Parks that have Disney Skyliner stops are EPCOT and Disney’s Hollywood Studios. The WDW Resort hotels that have stops are:
- Beach Club Resort
- Yacht Club Resort
- BoardWalk Inn
- Riviera Resort
- Caribbean Beach Resort
- Pop Century Resort
- Art of Animation Resort
The Skyliners hold 6-8 people and are handicap accessible. Even before COVID, they would load cars by separate parties, so there is no issue with being paired with those not in your group.
Sadly, the popular MinnieVan ride share service powered by Lyft and GM was ended after the March 2020 shutdown. While it was more expensive than regular rideshare services because they were driven by Cast Members and considered Disney Transportation, it was great to get picked up and dropped off in more convenient locations.
Almost all parks have fully completed and updated ride share areas. Rideshare apps will show you where the dedicated pickup areas are located, similar to airports or arenas. Magic Kingdom still requires you to transit through the TTC.
Disney’s Magical Express
Disney’s legacy airport transportation system at MCO has changed slightly, in that you now have to pick up your luggage, rather than have it “magically” transport to your hotel room. Fear not – after you check-in to be assigned to your motorcoach and give your bags to the driver, they will be taken to your room for you.
When you depart, fewer shuttles are running, so you may have more time to wait at the airport than you are used to. They have also discontinued the complimentary airline check-in service for your return flight.
In January 2020, Walt Disney World announced that the Magical Express would permanently end on December 31, 2021.
If you’re driving to the parks, there are no trams running to help save you the walk. While there aren’t nearly as many cars as there usually are, the parking is still socially distant. If you arrive after 2 or 3pm, rather than being directed to the back of the lot, ask if you can drive up to the front, and almost always find a spot of someone who has left early.

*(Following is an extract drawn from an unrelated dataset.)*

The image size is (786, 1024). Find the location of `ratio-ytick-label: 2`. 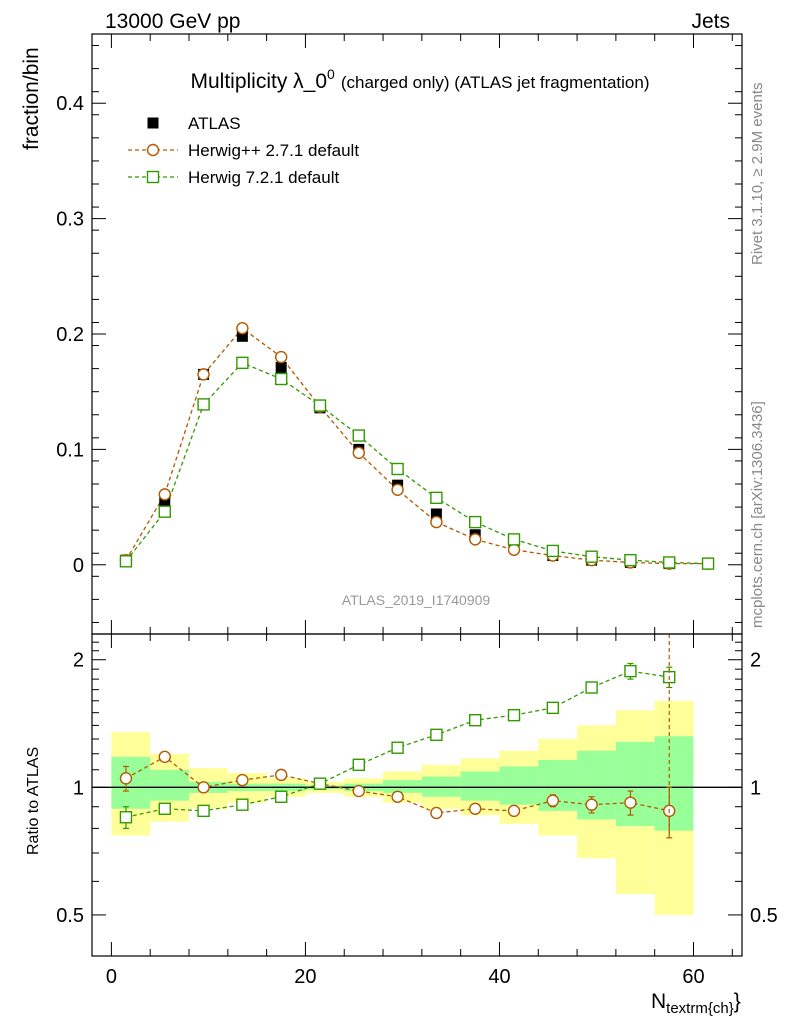

ratio-ytick-label: 2 is located at coordinates (78, 661).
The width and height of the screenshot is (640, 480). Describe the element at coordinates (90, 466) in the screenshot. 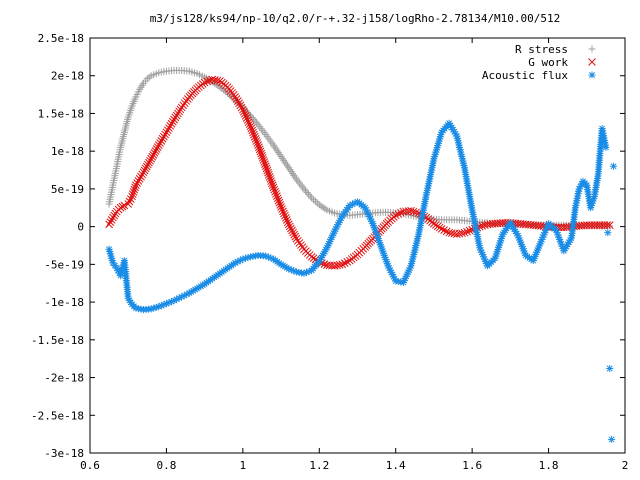

I see `x-tick-label: 0.6` at that location.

The most complicated parking lot to time is at Disney’s Hollywood Studios. They won’t let cars start lining up at the gates until 8:50 am. If you time it too early, they’ll force you to turn around. Then, by the time you do a full four-leaf clover, you’ll be at the back of the line. This can impact your ability to effectively rope drop this park.
Disney Springs Parking
The only parking lots open to guests are the two main garages: Orange & Lime. Lime is only accessible if you are driving southbound from Lake Buena Vista Dr. When arriving from any of the parks, the south, or EPCOT hotels, you will be forced to park in Orange.
You have to park in these garages because you must be screened for temperature and ensure you have a mask.
Valet Parking is currently not available.
Ride Share has been moved around and is in two different locations, based on the service you choose. Follow the rideshare apps information on their map for the most accurate pickup locations.